> [Data provided]:
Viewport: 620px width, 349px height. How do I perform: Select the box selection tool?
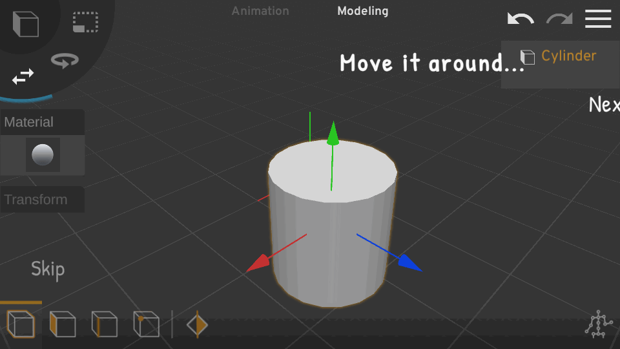coord(85,22)
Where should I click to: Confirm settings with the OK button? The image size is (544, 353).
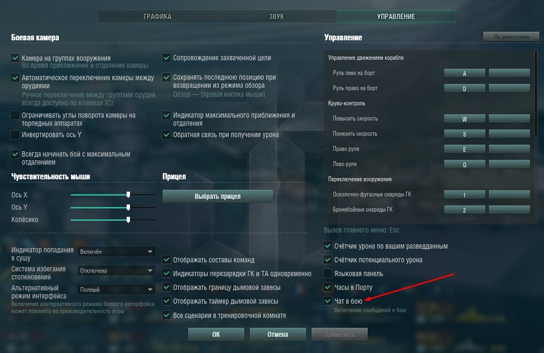point(216,334)
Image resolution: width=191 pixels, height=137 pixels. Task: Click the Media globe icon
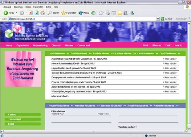point(81,13)
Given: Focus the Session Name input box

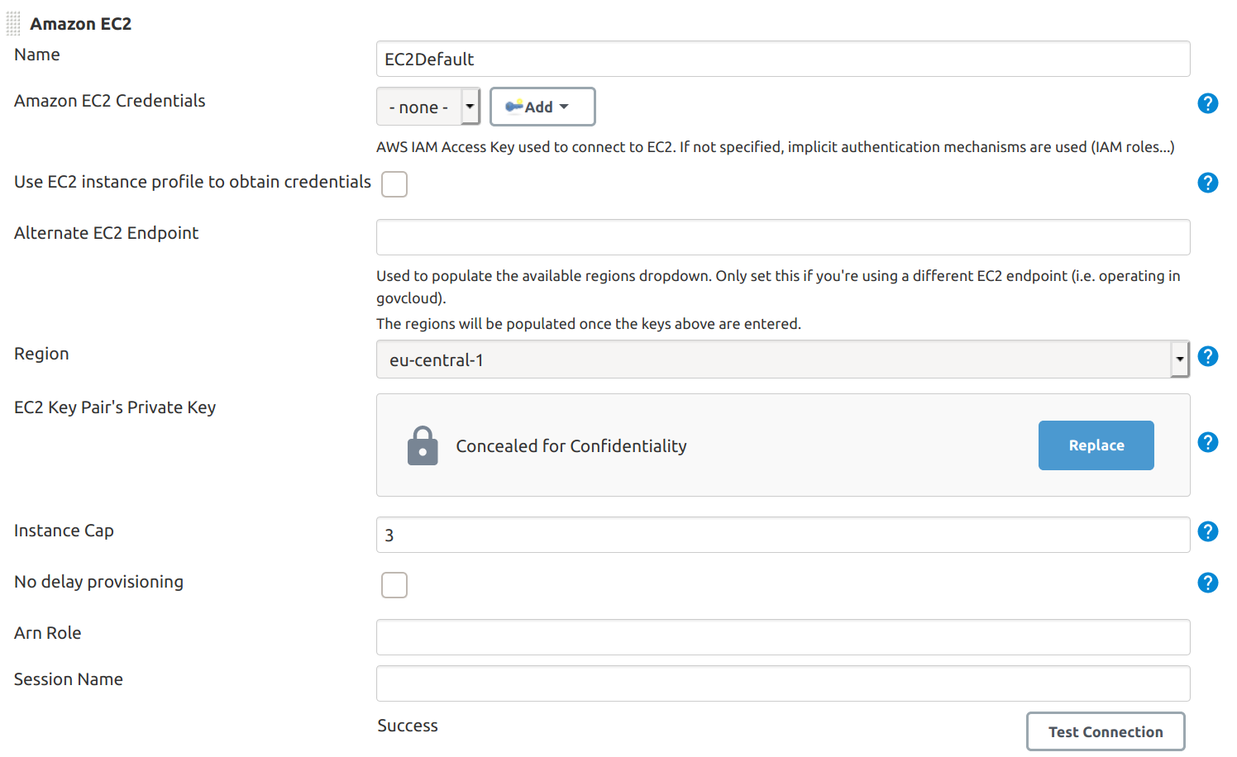Looking at the screenshot, I should pyautogui.click(x=783, y=683).
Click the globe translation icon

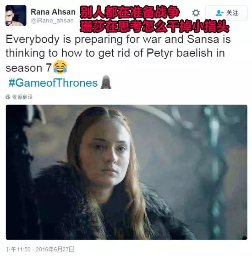8,97
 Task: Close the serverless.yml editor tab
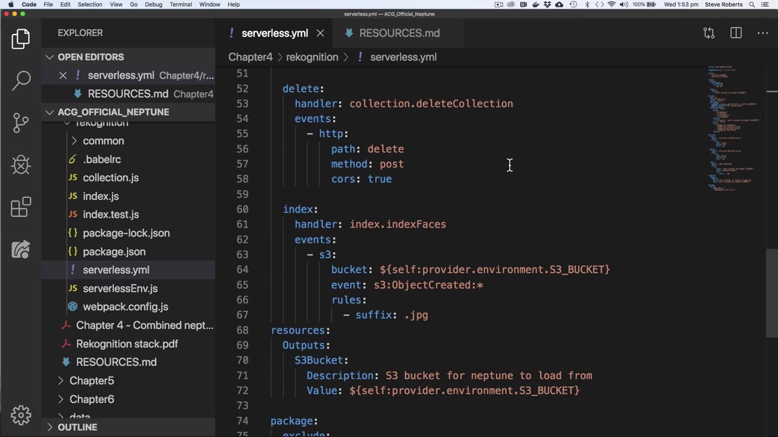pyautogui.click(x=320, y=33)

> [Work order]: From the line containing "Where should I" through the last line of the entries, both included, print each line exactly and omit any picture.

> [Task response]:
Where should I click to: Confirm settings with the OK button? The image size is (544, 353).
point(216,334)
Image resolution: width=191 pixels, height=137 pixels. Task: Click the Media globe icon
point(81,13)
Given: Focus the Session Name input box

Looking at the screenshot, I should pyautogui.click(x=783, y=683).
Click the globe translation icon

8,97
 Task: Close the serverless.yml editor tab
pyautogui.click(x=320, y=33)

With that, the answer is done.